_Problem statement_: What is needed here is an exact repetition of the records below, beginning at the line that has "[Mi Deporte] (151, 72)" and stopping after the line that has "You are a GUI agent. The screenshot is 710×2576.".

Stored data
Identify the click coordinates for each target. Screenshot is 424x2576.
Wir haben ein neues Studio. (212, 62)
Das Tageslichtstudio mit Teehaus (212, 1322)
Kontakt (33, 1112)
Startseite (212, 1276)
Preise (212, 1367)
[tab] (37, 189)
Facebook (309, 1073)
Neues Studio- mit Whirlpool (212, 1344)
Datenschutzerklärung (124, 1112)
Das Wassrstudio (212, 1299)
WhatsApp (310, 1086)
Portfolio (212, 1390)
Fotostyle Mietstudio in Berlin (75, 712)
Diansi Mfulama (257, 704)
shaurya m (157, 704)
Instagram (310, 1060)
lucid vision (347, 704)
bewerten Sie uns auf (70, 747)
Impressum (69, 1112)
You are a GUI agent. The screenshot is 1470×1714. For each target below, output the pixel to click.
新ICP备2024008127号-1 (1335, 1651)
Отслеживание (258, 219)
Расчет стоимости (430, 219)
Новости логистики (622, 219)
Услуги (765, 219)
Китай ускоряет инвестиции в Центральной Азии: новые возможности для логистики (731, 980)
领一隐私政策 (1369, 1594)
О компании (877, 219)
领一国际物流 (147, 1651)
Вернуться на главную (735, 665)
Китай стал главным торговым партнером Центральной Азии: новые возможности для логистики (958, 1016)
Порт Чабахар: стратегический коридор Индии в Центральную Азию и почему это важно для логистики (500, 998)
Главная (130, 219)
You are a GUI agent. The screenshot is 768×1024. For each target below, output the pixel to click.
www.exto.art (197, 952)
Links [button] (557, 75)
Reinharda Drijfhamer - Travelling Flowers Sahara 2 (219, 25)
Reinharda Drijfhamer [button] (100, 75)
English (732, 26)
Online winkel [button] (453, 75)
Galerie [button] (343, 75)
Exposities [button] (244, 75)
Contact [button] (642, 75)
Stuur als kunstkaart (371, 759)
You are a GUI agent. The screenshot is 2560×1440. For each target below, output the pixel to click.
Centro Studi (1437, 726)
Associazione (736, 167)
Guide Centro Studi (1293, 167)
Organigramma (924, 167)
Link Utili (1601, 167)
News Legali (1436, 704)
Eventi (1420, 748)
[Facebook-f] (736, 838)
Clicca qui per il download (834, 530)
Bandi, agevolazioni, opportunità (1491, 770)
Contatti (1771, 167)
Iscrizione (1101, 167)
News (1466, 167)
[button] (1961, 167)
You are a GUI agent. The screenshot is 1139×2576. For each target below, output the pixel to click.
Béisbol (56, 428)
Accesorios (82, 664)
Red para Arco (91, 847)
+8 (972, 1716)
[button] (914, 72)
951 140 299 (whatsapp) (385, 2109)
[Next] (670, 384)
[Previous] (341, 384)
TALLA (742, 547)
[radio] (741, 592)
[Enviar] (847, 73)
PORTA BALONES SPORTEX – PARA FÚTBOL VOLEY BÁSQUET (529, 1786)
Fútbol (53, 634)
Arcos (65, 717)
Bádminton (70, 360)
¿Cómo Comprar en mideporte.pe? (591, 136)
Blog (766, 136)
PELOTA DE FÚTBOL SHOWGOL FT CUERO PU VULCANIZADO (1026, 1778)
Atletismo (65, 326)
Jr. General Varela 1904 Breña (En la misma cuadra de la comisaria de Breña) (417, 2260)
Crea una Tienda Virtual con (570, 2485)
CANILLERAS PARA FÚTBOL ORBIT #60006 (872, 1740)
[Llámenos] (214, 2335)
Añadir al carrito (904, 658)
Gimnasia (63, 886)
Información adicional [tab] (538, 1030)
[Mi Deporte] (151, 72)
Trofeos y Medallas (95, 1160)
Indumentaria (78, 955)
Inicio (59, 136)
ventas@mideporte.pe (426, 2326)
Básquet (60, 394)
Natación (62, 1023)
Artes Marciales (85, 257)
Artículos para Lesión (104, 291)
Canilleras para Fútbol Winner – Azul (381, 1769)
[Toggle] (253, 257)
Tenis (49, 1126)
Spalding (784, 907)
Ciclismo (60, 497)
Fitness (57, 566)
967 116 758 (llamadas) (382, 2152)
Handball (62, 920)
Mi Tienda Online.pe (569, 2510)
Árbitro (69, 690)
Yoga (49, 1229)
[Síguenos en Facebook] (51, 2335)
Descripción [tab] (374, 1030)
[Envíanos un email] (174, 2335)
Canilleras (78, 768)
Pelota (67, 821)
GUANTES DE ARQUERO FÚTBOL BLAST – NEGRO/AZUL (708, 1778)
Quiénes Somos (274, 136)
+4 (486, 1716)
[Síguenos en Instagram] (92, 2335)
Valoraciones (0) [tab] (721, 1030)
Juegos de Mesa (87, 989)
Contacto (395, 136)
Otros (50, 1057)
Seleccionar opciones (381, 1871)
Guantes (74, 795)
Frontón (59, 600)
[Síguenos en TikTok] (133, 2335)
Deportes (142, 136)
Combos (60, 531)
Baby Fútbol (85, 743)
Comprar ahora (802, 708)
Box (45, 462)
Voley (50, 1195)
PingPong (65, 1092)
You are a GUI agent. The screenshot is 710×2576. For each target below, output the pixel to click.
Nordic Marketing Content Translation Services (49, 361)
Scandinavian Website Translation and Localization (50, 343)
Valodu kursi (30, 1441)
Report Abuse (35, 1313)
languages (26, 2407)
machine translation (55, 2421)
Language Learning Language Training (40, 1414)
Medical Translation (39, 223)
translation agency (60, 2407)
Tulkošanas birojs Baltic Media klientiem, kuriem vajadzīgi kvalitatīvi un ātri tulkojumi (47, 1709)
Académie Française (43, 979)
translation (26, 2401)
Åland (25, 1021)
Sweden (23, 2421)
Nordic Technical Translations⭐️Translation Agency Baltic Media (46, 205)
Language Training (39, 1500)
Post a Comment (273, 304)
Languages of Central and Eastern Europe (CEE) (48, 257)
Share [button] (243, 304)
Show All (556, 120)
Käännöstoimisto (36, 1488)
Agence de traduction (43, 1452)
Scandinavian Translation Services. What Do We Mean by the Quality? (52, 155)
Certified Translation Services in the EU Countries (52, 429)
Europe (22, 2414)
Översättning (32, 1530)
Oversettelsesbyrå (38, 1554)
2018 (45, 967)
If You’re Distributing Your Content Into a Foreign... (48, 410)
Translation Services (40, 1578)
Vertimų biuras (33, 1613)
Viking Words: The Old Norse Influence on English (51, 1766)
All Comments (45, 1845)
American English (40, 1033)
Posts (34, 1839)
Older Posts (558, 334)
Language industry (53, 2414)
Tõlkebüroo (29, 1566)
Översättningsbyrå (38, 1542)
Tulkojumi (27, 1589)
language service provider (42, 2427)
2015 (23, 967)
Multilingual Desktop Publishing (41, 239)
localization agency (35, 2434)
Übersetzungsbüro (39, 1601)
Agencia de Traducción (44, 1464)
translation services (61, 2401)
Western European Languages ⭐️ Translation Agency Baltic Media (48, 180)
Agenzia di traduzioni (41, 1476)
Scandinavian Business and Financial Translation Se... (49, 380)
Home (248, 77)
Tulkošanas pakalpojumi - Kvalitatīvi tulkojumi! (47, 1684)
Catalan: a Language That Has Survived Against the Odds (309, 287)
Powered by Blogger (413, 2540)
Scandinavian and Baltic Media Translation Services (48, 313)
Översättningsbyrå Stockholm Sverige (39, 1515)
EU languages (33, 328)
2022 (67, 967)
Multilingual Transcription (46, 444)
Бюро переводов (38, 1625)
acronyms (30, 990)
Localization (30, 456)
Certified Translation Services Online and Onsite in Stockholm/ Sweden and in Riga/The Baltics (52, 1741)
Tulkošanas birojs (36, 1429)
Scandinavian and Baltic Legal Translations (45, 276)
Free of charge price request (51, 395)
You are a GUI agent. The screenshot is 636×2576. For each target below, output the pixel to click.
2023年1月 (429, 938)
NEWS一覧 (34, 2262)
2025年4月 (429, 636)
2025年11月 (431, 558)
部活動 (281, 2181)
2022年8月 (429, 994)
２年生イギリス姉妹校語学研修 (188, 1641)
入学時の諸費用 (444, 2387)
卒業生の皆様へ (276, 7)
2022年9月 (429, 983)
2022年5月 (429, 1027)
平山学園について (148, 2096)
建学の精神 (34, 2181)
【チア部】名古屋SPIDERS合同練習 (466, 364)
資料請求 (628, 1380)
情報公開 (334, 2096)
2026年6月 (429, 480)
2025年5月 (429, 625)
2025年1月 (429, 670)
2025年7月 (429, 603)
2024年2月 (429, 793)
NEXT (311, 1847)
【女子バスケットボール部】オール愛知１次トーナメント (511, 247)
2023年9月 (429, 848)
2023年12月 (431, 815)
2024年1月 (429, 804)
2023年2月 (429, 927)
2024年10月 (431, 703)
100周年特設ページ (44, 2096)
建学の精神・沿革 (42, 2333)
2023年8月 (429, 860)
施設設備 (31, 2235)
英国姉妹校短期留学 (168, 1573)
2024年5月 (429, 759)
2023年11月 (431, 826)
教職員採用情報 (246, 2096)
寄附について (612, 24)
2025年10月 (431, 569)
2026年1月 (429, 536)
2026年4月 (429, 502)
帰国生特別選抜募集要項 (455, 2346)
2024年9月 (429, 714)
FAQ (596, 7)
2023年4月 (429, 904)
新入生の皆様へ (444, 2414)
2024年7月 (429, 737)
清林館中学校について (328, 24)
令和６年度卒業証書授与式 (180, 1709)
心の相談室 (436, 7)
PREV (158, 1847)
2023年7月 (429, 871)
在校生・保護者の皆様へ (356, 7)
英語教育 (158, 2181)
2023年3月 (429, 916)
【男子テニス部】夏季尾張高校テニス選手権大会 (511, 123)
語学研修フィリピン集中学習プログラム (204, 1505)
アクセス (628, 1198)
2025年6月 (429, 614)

_Reply_:
[Mi Deporte] (151, 72)
Trofeos y Medallas (95, 1160)
Indumentaria (78, 955)
Inicio (59, 136)
ventas@mideporte.pe (426, 2326)
Básquet (60, 394)
Natación (62, 1023)
Artes Marciales (85, 257)
Artículos para Lesión (104, 291)
Canilleras para Fútbol Winner – Azul (381, 1769)
[Toggle] (253, 257)
Tenis (49, 1126)
Spalding (784, 907)
Ciclismo (60, 497)
Fitness (57, 566)
967 116 758 (llamadas) (382, 2152)
Handball (62, 920)
Mi Tienda Online.pe (569, 2510)
Árbitro (69, 690)
Yoga (49, 1229)
[Síguenos en Facebook] (51, 2335)
Descripción [tab] (374, 1030)
[Envíanos un email] (174, 2335)
Canilleras (78, 768)
Pelota (67, 821)
GUANTES DE ARQUERO FÚTBOL BLAST – NEGRO/AZUL (708, 1778)
Quiénes Somos (274, 136)
+4 (486, 1716)
[Síguenos en Instagram] (92, 2335)
Valoraciones (0) [tab] (721, 1030)
Juegos de Mesa (87, 989)
Contacto (395, 136)
Otros (50, 1057)
Seleccionar opciones (381, 1871)
Guantes (74, 795)
Frontón (59, 600)
[Síguenos en TikTok] (133, 2335)
Deportes (142, 136)
Combos (60, 531)
Baby Fútbol (85, 743)
Comprar ahora (802, 708)
Box (45, 462)
Voley (50, 1195)
PingPong (65, 1092)
You are a GUI agent. The screenshot is 710×2576. For each target below, output the pixel to click.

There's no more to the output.